Piezoelectric
Piezoelectricity is the electric charge that accumulates in certain solid materials (such as crystals, certain ceramics, and biological matter such as bone, DNA and various proteins) in response to applied mechanical stress. The word piezoelectricity means electricity resulting from pressure. It is derived from the Greek piezo or piezein (πιέζειν), which means to squeeze or press, and electric or electron (ήλεκτρον), which means amber, an ancient source of electric charge.
Piezoelectricity was discovered in 1880 by French physicists Jacques and Pierre Curie.
The piezoelectric effect is understood as the linear electromechanical interaction between the mechanical and the electrical state in crystalline materials with no inversion symmetry.
The piezoelectric effect is a reversible process in that materials exhibiting the direct piezoelectric effect (the internal generation of electrical charge resulting from an applied mechanical force) also exhibit the reverse piezoelectric effect (the internal generation of a mechanical strain resulting from an applied electrical field). For example, lead zirconate titanate crystals will generate measurable piezoelectricity when their static structure is deformed by about 0.1% of the original dimension. Conversely, those same crystals will change about 0.1% of their static dimension when an external electric field is applied to the material. The inverse piezoelectric effect is used in production of ultrasonic sound waves.
Piezoelectricity is found in useful applications such as the production and detection of sound, generation of high voltages, electronic frequency generation, microbalances, to drive an ultrasonic nozzle, and ultrafine focusing of optical assemblies. It is also the basis of a number of scientific instrumental techniques with atomic resolution, the scanning probe microscopies such as STM, AFM, MTA, SNOM, etc., and everyday uses such as acting as the ignition source for cigarette lighters and push-start propane barbecues.
Reliable intraoperative delineation of tumor from healthy brain tissue is essentially based on the neurosurgeon's visual aspect and tactile impression of the considered tissue, which is-due to inherent low brain consistency contrast-a challenging task. Development of an intelligent artificial intraoperative tactile perception will be a relevant task to improve the safety during surgery, especially when-as for neuroendoscopy-tactile perception will be damped or-as for surgical robotic applications-will not be a priori existent.
Stroop et al. from the Department of Neurosurgery, Academic Hospital Cologne-Merheim, Department of Engineering Technology (INDI), Vrije Universiteit Brussel, Brussels, Belgium, presented the enhancements and the evaluation of a tactile sensor based on the use of a piezoelectric tactile sensor.
A robotic-driven piezoelectric bimorph sensor was excited using multisine to obtain the frequency response function of the contact between the sensor and fresh ex vivo porcine tissue probes. Based on load-depth, relaxation and creep response tests, viscoelastic parameters E1 and E2 for the elastic moduli and η for the viscosity coefficient have been obtained allowing tissue classification. Data analysis was performed by a multivariate cluster algorithm.
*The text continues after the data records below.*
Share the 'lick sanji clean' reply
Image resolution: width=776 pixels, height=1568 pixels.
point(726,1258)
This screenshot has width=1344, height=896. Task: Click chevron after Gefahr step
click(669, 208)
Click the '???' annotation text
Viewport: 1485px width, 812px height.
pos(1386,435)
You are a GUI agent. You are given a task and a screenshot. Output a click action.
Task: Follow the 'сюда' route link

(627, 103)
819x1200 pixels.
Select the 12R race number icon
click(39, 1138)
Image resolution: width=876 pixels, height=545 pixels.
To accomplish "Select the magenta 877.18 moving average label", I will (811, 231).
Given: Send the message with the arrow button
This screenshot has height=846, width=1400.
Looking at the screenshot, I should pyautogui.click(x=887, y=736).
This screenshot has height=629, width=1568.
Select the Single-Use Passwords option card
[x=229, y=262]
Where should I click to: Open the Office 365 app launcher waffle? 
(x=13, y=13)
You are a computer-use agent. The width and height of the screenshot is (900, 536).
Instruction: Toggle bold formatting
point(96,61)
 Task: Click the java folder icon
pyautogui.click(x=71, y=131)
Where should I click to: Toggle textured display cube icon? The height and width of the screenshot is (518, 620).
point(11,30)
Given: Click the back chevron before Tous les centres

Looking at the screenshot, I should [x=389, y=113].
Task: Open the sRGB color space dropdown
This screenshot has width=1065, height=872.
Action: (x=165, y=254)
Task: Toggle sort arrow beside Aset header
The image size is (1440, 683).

Cluster algorithm assigned five clusters for the assignment of white matter, basal ganglia and thalamus probes. Basal ganglia and white matter have been assigned to a common cluster, revealing a less discriminatory power for these tissue types, whereas thalamus was exclusively delineated; gray matter could even be separated in subclusters.
Bimorph-based, multisine-excited tactile sensors reveal a high sensitivity in ex vivo tissue-type differentiation. Although, the sensor principle has to be further evaluated, these data are promising 1).